In total, 32 patients were eligible to take part in the study. Of these, 7 patients had to be excluded, 5 because of poor bowel preparation and 2 because of nonadherence. Thus, a total of 25 patients underwent MRC followed by colonoscopy: 17 men (68 %) and 8 women (32 %) with a mean age (standard deviation [SD]) of 57.6 (11) years. The indications for examination were screening in 10 patients (40 %), follow-up after polypectomy in 6 patients (24 %), positive fecal blood test in 5 patients (20 %), and unexplained loss of weight in 4 patients (16 %). In all 25 patients, the MRC examination was performed adequately. The mean magnetic resonance interpretation time (SD) was 14.2 (1.4) minutes. The colonoscopy examination times were also measured, with the insertion times and withdrawal times measured separately. The mean withdrawal time (SD) was 13.3 (4.7) minutes without polypectomy or snare biopsy.
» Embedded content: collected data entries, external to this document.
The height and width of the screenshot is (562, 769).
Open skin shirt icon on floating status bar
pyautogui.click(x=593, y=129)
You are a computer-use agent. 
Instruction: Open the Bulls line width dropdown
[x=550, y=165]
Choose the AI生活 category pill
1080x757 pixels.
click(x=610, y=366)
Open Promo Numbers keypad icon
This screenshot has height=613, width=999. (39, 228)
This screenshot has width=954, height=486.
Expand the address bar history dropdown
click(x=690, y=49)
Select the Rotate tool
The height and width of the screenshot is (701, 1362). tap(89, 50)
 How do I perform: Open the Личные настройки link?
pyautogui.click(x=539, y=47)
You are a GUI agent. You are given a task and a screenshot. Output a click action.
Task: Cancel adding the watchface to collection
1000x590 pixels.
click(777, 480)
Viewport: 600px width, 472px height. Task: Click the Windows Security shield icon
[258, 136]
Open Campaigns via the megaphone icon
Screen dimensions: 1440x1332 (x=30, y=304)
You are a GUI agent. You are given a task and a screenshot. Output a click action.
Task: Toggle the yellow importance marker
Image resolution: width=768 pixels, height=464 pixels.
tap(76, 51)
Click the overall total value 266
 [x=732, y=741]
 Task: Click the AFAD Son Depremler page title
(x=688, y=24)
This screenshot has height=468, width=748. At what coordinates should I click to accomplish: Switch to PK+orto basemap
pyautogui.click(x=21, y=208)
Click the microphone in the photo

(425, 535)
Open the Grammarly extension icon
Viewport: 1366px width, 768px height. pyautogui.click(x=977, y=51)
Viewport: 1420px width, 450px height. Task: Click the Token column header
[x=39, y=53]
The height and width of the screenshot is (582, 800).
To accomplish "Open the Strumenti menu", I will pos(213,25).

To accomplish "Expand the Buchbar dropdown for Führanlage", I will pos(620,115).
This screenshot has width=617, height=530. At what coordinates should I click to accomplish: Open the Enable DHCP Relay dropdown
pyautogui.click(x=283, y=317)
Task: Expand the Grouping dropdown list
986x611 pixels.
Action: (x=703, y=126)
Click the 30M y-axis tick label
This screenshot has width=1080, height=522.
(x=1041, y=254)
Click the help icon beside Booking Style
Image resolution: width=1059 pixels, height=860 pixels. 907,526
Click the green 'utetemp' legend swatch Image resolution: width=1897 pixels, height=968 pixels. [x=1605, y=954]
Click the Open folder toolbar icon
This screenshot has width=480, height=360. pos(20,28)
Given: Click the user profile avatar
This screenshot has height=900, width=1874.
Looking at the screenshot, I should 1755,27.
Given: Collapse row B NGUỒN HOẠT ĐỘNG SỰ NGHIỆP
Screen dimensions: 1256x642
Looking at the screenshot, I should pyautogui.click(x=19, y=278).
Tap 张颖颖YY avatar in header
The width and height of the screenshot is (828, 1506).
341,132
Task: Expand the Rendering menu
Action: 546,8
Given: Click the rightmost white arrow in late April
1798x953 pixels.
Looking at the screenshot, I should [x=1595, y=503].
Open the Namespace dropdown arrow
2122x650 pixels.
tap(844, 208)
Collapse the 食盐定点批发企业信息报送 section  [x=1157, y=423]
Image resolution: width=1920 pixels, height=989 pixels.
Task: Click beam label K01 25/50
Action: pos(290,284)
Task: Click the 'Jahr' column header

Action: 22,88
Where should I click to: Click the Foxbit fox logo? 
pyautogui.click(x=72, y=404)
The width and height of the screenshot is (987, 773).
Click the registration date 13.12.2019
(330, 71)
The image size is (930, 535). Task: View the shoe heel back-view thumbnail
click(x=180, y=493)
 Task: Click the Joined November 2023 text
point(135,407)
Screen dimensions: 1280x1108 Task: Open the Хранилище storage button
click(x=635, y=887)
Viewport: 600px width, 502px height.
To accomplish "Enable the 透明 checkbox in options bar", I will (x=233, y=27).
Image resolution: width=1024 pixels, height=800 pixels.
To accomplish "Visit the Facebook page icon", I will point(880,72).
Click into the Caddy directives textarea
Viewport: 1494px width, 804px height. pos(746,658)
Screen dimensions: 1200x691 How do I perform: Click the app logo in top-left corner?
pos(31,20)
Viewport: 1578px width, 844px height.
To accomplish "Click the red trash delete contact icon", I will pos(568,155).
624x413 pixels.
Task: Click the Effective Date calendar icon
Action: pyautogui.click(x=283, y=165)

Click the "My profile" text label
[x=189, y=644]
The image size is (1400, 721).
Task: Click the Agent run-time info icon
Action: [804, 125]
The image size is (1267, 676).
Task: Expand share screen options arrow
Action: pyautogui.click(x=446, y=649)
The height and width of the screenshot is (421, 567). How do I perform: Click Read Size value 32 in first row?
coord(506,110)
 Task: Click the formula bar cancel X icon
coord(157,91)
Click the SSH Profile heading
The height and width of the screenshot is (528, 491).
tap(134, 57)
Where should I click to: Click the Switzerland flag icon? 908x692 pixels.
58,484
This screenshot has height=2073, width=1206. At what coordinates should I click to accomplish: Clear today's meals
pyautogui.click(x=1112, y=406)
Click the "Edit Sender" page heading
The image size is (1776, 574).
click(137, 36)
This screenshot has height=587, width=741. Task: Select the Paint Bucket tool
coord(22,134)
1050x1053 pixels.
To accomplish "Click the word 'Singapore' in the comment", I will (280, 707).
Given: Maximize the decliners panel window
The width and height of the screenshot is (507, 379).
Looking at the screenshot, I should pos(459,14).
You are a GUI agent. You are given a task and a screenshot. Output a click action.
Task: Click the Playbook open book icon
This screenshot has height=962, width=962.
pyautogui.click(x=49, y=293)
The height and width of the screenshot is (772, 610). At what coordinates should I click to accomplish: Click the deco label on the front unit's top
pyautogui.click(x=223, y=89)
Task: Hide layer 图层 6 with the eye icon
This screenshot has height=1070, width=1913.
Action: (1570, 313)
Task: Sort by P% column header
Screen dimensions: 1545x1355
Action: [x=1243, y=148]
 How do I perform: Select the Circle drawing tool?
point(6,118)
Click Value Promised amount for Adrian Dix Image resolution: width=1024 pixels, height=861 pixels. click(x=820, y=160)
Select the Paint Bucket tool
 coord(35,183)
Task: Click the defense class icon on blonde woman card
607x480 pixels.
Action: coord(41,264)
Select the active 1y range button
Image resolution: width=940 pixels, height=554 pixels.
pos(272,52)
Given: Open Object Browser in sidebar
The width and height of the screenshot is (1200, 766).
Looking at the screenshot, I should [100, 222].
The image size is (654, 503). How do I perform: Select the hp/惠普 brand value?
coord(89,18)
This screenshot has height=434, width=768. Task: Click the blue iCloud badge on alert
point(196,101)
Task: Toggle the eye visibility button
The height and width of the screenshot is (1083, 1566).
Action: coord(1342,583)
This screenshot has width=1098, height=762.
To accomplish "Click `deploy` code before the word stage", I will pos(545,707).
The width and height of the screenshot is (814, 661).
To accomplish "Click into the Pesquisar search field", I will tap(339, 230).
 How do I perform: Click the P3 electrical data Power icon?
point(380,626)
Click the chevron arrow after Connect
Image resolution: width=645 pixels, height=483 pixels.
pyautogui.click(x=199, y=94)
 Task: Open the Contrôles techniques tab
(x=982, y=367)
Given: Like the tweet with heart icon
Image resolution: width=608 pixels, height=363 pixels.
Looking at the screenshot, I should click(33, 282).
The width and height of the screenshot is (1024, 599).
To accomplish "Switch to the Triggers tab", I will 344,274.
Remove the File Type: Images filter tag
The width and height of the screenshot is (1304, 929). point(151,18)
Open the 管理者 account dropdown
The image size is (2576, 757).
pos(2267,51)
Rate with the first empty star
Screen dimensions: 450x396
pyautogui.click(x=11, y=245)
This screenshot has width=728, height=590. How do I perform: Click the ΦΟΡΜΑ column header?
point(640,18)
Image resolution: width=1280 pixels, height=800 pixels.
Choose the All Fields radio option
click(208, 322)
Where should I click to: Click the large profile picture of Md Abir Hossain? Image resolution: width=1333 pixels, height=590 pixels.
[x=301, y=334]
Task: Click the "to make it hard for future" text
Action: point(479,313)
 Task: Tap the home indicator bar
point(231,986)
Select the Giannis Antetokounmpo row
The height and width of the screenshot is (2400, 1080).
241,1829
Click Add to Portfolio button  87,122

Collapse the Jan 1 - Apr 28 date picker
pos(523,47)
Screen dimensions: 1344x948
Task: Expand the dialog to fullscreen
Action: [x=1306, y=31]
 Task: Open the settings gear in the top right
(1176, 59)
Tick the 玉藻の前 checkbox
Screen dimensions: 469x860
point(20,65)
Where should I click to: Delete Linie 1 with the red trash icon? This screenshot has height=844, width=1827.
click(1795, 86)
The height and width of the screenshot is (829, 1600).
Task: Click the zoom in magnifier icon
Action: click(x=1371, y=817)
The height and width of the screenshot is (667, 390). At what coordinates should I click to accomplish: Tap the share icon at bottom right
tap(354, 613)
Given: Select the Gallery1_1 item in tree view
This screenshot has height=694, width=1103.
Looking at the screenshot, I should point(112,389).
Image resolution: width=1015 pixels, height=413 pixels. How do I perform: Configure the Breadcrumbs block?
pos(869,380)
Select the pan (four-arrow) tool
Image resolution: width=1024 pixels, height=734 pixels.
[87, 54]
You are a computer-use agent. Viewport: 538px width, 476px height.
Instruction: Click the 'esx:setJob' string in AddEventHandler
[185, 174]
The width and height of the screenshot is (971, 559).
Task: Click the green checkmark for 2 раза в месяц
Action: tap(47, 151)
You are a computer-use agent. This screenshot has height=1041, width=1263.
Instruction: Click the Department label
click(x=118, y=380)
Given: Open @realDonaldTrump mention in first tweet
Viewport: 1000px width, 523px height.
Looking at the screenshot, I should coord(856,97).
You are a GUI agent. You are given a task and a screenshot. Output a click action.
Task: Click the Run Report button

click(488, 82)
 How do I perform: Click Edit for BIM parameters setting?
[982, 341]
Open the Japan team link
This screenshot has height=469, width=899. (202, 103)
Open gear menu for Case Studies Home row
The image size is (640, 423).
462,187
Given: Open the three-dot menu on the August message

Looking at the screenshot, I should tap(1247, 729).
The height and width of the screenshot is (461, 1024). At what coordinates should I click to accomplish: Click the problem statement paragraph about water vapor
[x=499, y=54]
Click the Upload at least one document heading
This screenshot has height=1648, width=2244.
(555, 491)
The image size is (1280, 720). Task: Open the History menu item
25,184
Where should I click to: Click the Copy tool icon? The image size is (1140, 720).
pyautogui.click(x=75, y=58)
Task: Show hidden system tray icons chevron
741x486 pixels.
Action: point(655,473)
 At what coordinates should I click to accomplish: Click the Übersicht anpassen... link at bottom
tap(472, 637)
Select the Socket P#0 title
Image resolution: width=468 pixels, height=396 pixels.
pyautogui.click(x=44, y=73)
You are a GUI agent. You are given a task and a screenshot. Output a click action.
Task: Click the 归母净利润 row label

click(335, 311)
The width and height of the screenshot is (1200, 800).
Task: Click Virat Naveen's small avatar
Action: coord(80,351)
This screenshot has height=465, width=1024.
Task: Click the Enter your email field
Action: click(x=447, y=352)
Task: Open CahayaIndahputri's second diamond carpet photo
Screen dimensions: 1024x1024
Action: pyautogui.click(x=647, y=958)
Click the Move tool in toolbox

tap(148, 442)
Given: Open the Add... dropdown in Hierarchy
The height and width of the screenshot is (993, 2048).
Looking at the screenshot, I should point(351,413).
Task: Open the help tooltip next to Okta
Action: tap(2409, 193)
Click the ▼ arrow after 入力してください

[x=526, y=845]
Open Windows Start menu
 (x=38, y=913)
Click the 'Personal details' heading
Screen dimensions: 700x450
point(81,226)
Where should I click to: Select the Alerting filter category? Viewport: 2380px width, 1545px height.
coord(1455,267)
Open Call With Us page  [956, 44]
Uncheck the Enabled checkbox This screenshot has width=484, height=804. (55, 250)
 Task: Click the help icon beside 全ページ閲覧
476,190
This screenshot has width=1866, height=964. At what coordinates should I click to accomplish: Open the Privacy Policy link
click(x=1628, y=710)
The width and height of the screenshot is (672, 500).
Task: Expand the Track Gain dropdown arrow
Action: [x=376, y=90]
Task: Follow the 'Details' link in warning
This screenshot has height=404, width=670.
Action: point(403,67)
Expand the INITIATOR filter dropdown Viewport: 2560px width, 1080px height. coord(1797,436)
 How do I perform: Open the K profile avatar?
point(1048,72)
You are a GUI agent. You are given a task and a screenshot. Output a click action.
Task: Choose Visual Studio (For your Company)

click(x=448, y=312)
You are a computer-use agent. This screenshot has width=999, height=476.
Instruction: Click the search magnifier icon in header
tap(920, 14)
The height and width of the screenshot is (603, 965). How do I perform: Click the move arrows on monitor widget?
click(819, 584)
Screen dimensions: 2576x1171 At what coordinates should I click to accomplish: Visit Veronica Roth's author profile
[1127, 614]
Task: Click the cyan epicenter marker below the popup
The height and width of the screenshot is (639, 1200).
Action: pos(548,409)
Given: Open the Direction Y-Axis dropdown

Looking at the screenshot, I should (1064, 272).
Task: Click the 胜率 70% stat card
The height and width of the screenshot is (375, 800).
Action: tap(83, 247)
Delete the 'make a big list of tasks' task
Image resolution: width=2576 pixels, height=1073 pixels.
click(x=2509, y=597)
A total of 93 lesions were detected during colonoscopy. These included a malignant infiltration of the transverse colon due to gastric cancer in 1 patient, 28 adenomas in 10 patients, 19 hyperplastic polyps in 9 patients, and 45 non-neoplastic lesions. In 5 patients no lesions were detected.

MRC detected the malignant infiltration, 1 adenoma (3.6 %), and 1 hyperplastic polyp (5.3 %; [Table 2]). The locations of the relevant endoscopic findings are displayed in [Table 3].

All lesions were classified according to their size. Colonoscopy detected 23 adenomas smaller than 5 mm; one of these was detected by MRC. One adenoma with a size between 6 and 9 mm was detected by colonoscopy but not detected by MRC. Furthermore, colonoscopy detected 4 adenomas larger than 10 mm that were not detected by MRC. The exact size and Paris classification of the lesions are shown in [Table 4]. Examples of the endoscopic and radiological findings are displayed in [Fig. 1] and [Fig. 2].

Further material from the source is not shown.